■ **Task requirements**
Scan the records below. Report the number of lines containing the word "agent", and nothing more.

■ **Source data**
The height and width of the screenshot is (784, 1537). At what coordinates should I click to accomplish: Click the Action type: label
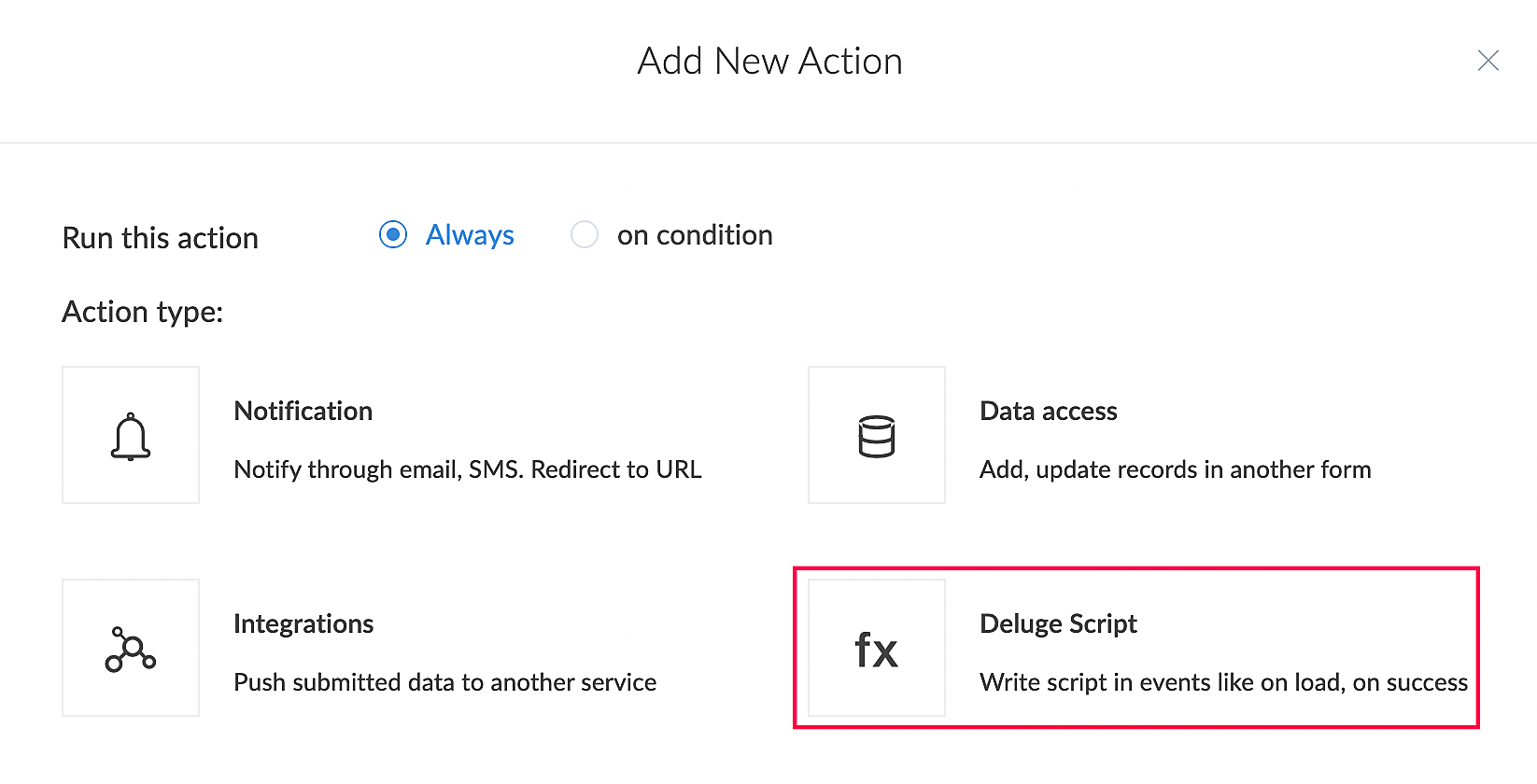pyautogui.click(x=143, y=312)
--
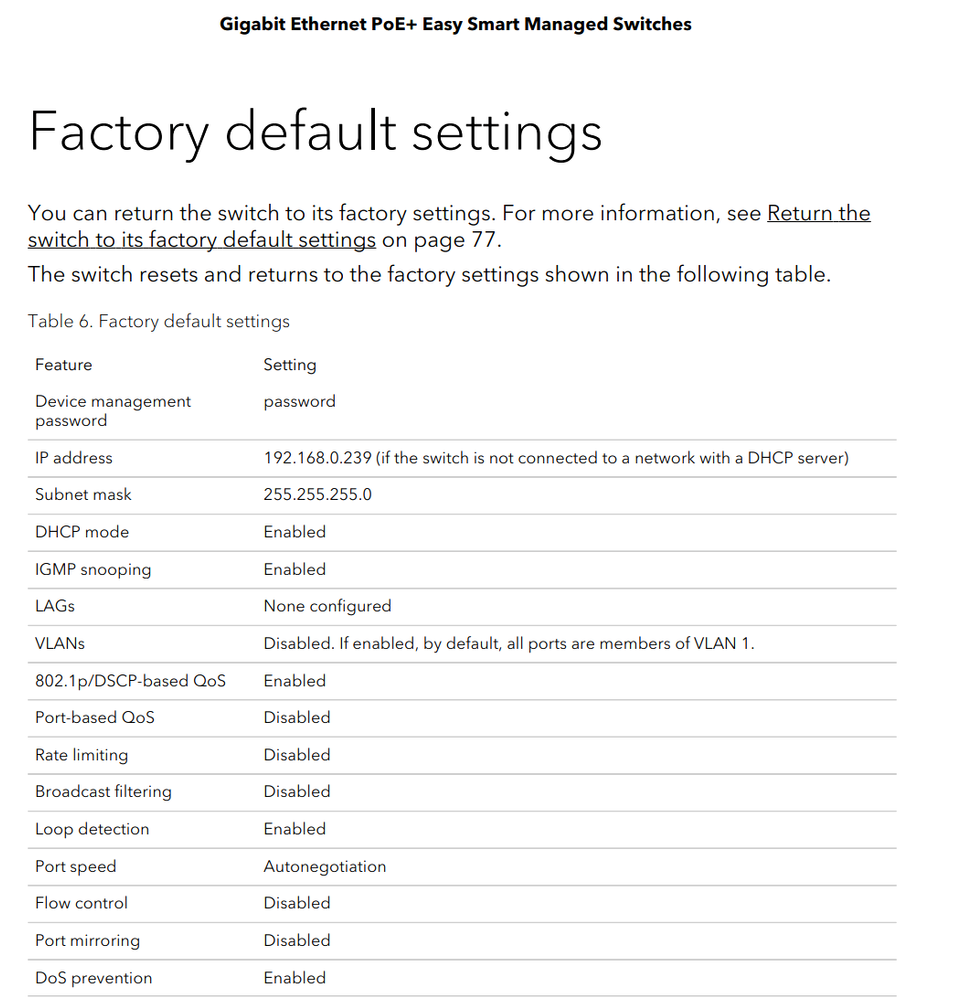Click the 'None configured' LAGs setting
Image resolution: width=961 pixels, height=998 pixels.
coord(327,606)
==
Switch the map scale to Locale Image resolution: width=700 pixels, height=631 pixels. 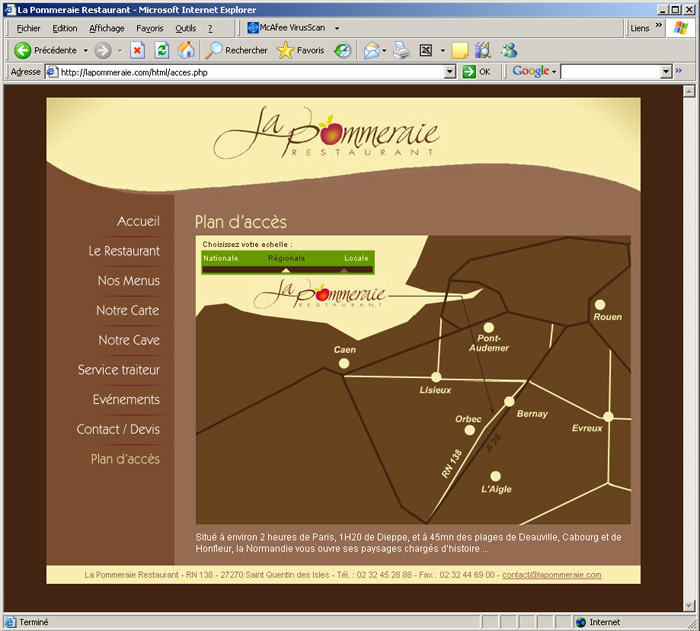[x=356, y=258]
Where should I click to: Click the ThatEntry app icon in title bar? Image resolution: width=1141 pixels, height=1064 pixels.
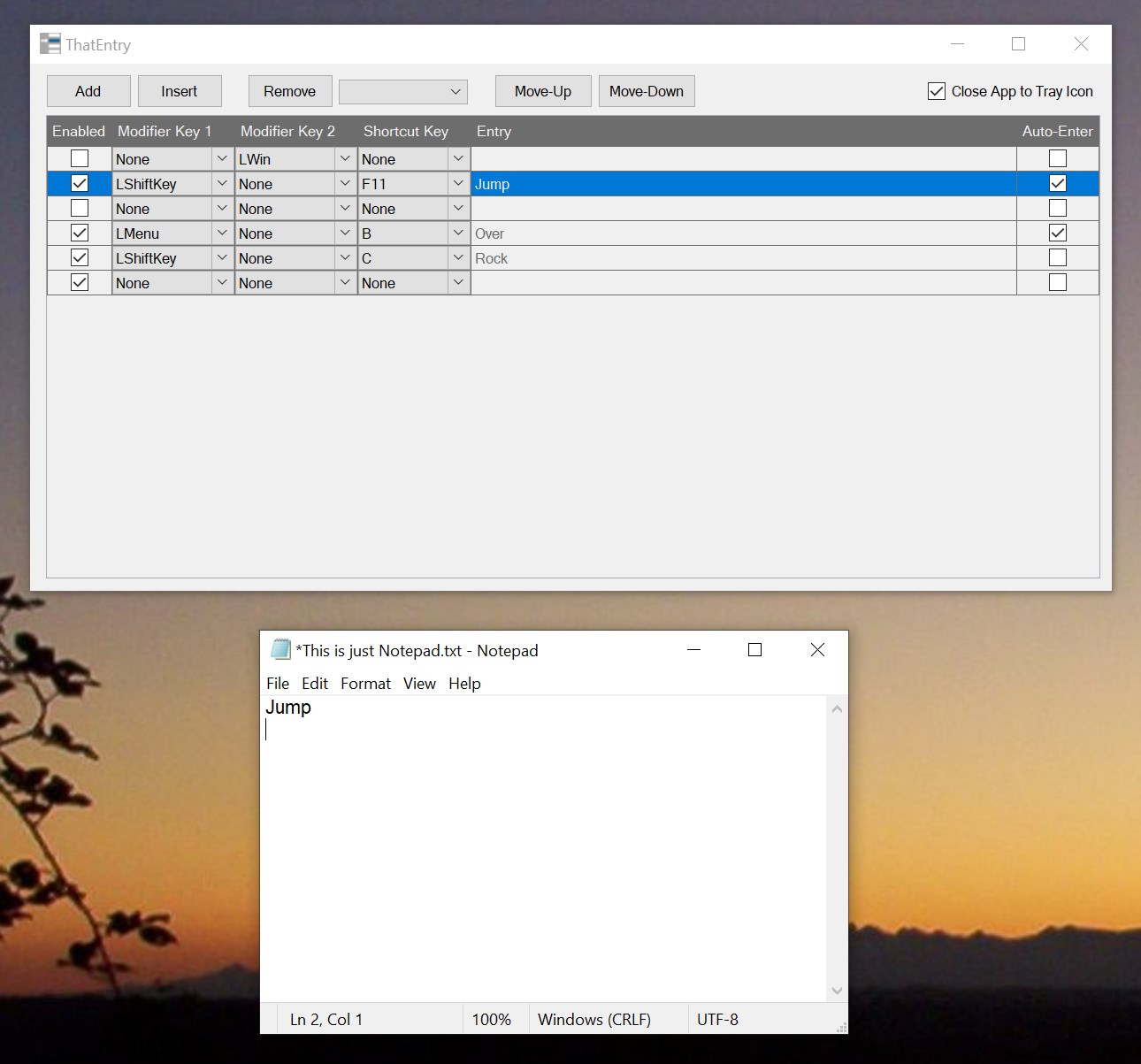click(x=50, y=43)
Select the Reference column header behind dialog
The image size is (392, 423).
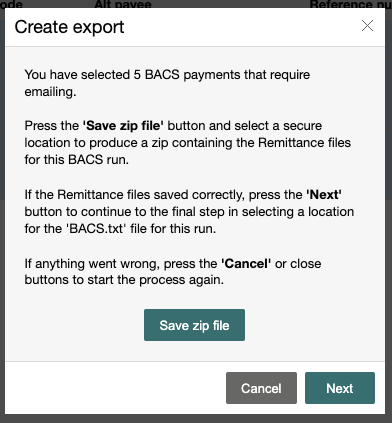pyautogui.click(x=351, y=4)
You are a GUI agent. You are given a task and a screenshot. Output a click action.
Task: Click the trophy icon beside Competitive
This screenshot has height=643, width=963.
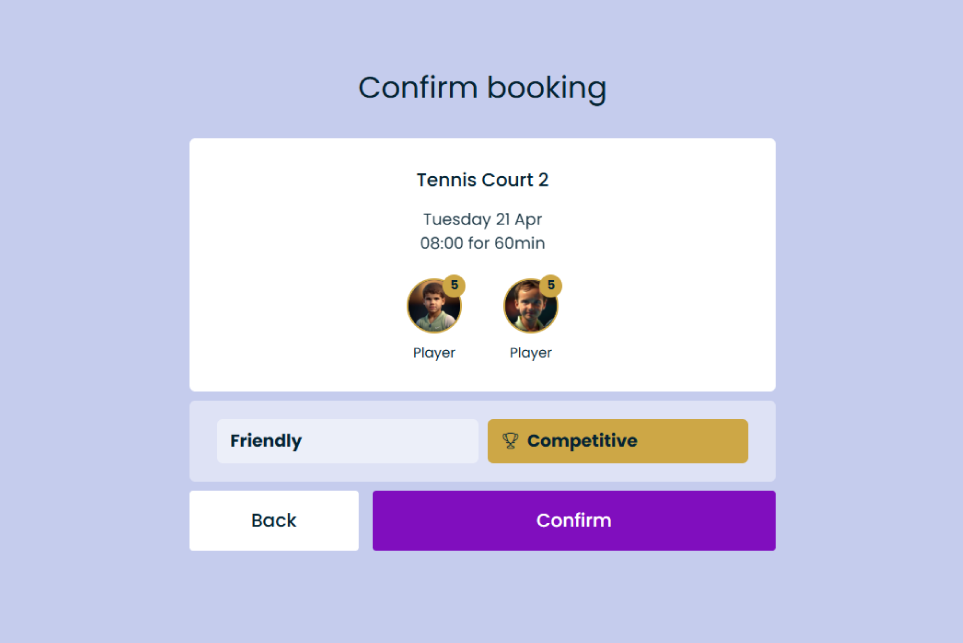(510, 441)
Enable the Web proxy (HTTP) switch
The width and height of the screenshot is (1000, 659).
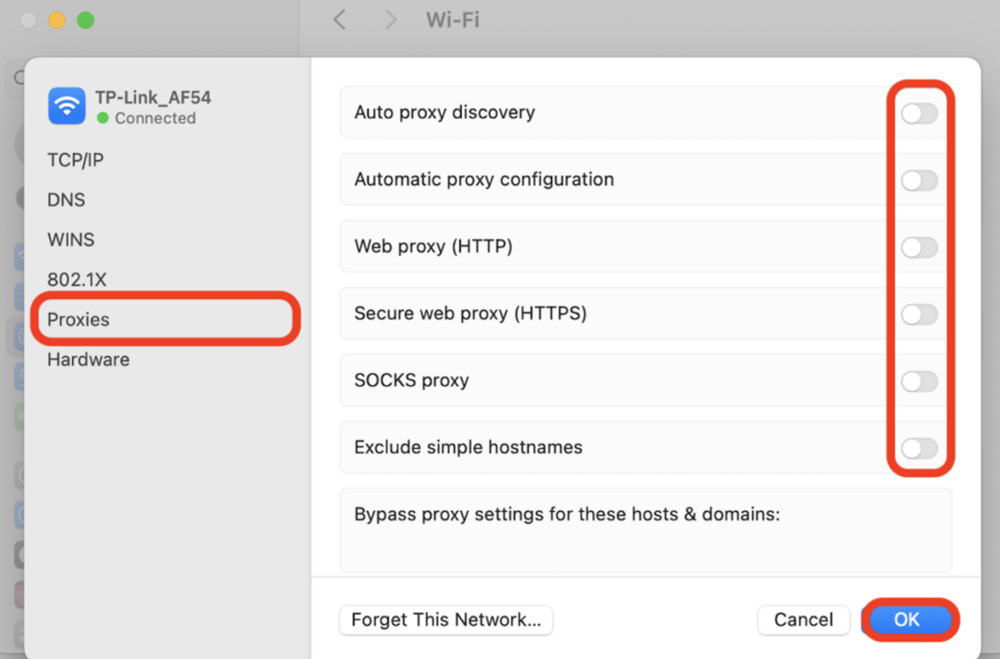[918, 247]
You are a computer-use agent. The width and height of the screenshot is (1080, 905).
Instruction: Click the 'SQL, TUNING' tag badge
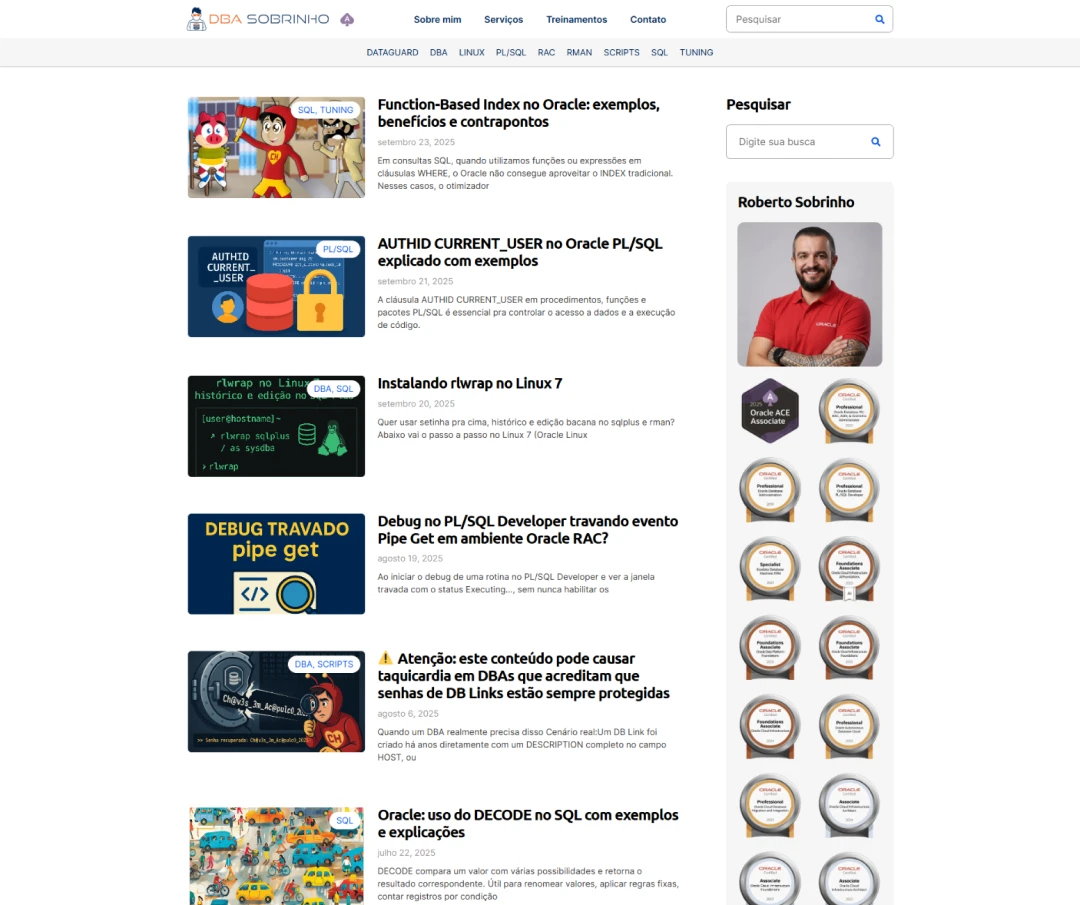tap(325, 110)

■ **Solution to the exercise**
2